(SOURCE TEXT Opens)
The block an inmate is assigned to is determined by a bunch of stuff. What is the legal status of the inmate, what is the previous / expected behavior of this inmate, whatever the inmate needs to be isolated from / together with certain people, information / recommendation from the intelligence office, court decisions, the free space available on each block, the inmate medical status and many other details that are not quite important.
The Registration Office will usually make the initial placement of where an inmate is going to go, but this is not their decision, there is a workflow involved that has input from way too many parties. The official decision is at the hands of the prison commander, but recording this decision (and the data ownership of it) is at the hands of the Registration Office.
Okay, enough domain knowledge, let’s talk about the technical details, shall we? I’m sorry that I have to do such an info dump, and I’m trying to contain it to relevant pieces, but if I don’t include the semantics of what we are doing, it will make very little sense or be extremely artificial.
The legal status of inmates in the Registration Office needs to be sent to other parties in the prison. In particular, all the blocks and the Command & Control Center.
We can deal with this by defining the following RavenDB ETL process from the Registration Office:
What this does is simply define the data that we’ll share to the outside world. If I was building this for real, this will probably be a lot bigger, because an inmate is a really complex topic. What is important here is that we define this as an explicit process. In other words, this is part of the service contract that we have with the outside world. The shape of the data and the way we publish it may only be changed if we contact all parties involved. Practically speaking, this usually means that we can only add data, but never remove any fields from the system.
Note that in this case, we simplify the model as we send it out. The warrants for this inmate aren’t going out, and we just pull the latest status and release dates from the most up to date warrant. This is a good example of how we avoid exposing our internal state to the outside world, giving us the flexibility to change things later.
The question now is where does this data goes to? RavenDB ETL will write the data to an external database, and here we have a few options. First, we can define an ETL target for each of the known parties that want this data (each of the blocks and the Command & Control Center, at this time). But while that would work, it isn’t such a great idea. We’ll have to duplicate the ETL definition for each of those.
A better option is to send the (transformed) data to a dedicated database that will be our integration source. Consider the following example:
In this case, we can have this dedicated public database that exposes all the data that the Registration Office shares with the rest of the world. Any part that wants this information can setup external replication from this database to their own. In this manner, when the Intelligence Office decides to make it known that they also needs to access the inmate registration data, we can just add them as a replication destination for this database.
Another option is not to have each individual party in the prison share its own status, but have a single shared database that each of them write to. This can look like this:
In this case, any party that wants to share data will be writing it to the shared database, and anyone who reads it will have access to it through replication from there. This way, we define a data pipeline of all the shared data in the prison that anyone can hook up to.
(SOURCE TEXT Closes)
(STORED DATA Opens)
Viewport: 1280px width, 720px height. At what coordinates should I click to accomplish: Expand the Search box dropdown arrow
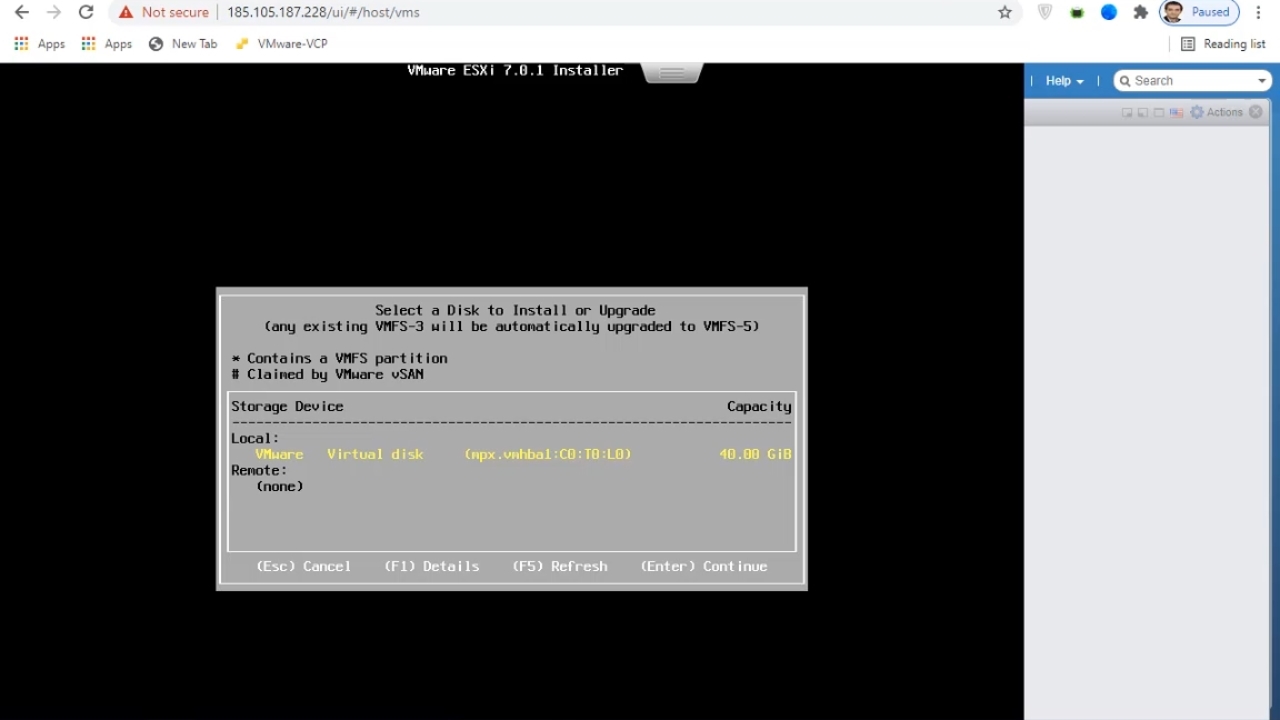pyautogui.click(x=1262, y=81)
(STORED DATA Closes)
**ASSIGNMENT:** Update the passage on prison data sharing by writing it out again, beginning at the words "The block an" and stopping after "not quite important.", with "court decisions" replaced by "judicial rulings". The data come from a separate source and are unrelated to the passage on prison data sharing.

**RESULT OF THIS TASK:**
The block an inmate is assigned to is determined by a bunch of stuff. What is the legal status of the inmate, what is the previous / expected behavior of this inmate, whatever the inmate needs to be isolated from / together with certain people, information / recommendation from the intelligence office, judicial rulings, the free space available on each block, the inmate medical status and many other details that are not quite important.